• **EXERCISE OBJECTIVE**:
Word for word, copy the line that contains "[mobile trigger] (37, 21)" and each line after it in the data below. Pictures stay out of the copy.

• **Pixel coordinate grounding data**:
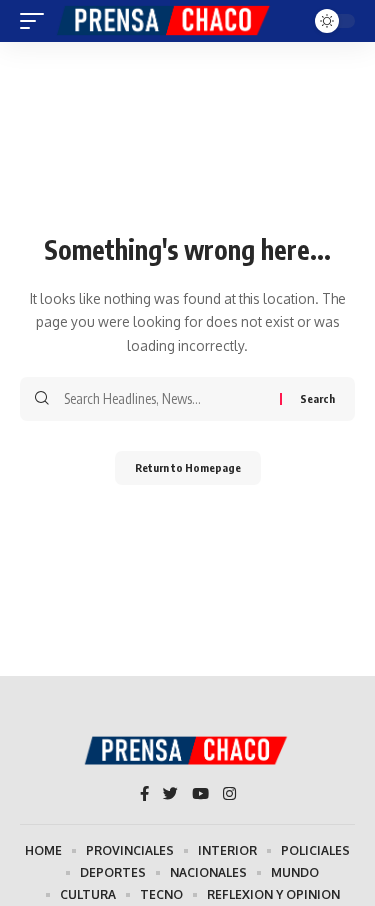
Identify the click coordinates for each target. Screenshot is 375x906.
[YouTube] (200, 795)
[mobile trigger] (37, 21)
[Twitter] (170, 795)
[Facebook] (144, 795)
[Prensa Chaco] (165, 21)
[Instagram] (229, 795)
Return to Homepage (188, 467)
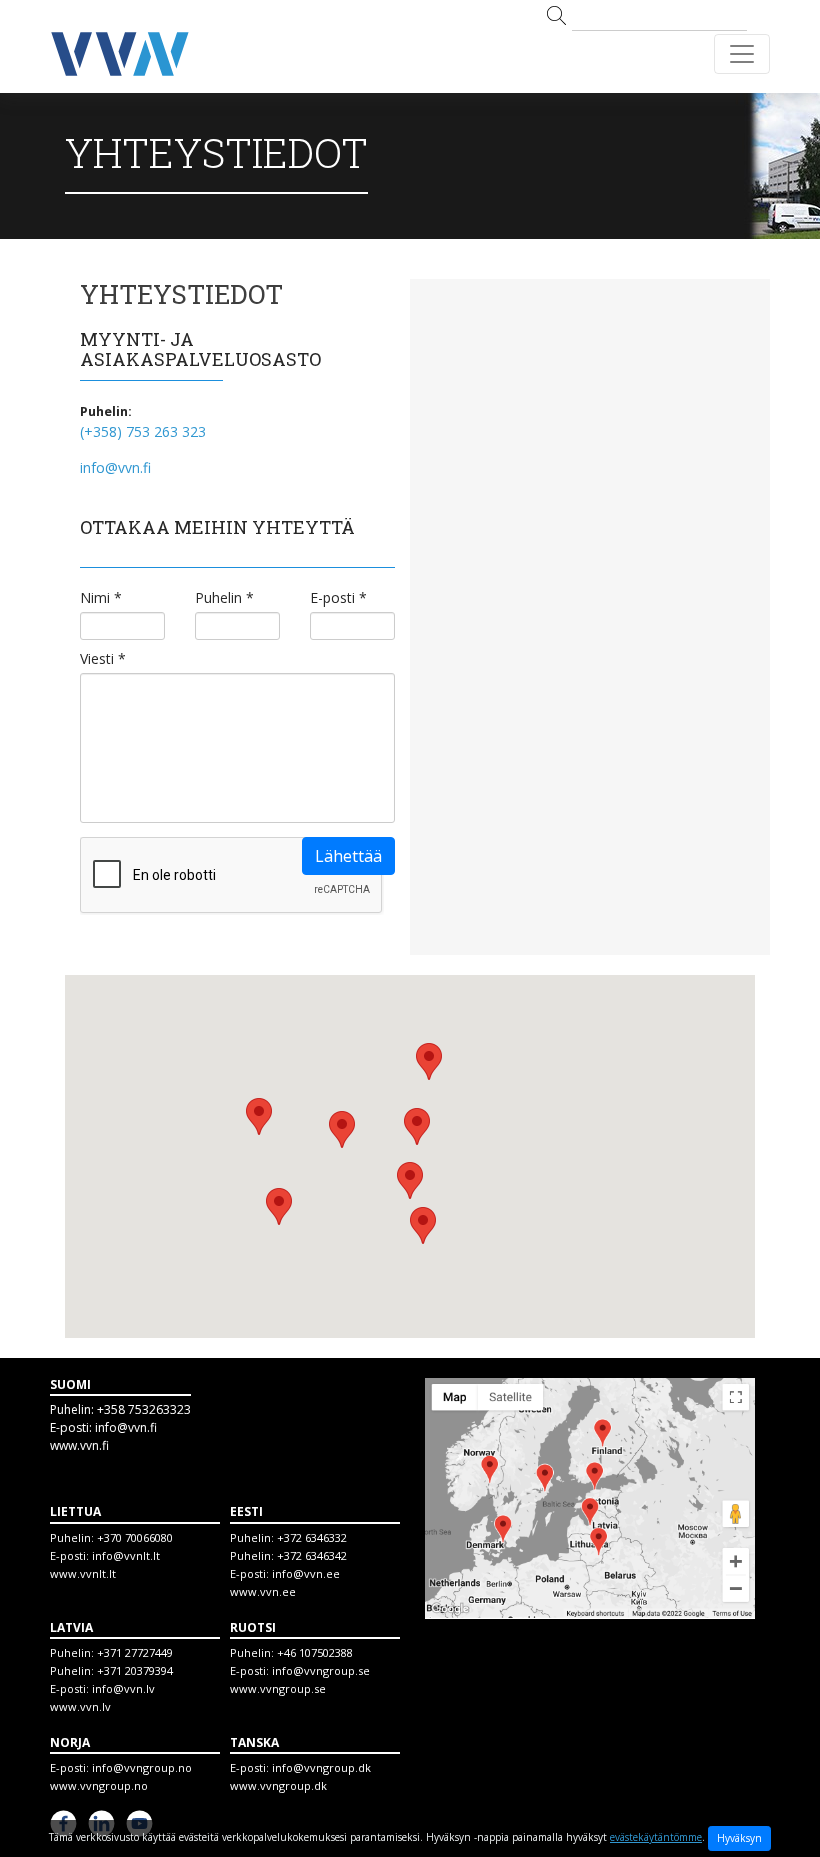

• **TASK RESPONSE**:
[mobile trigger] (37, 21)
[Twitter] (170, 795)
[Facebook] (144, 795)
[Prensa Chaco] (165, 21)
[Instagram] (229, 795)
Return to Homepage (188, 467)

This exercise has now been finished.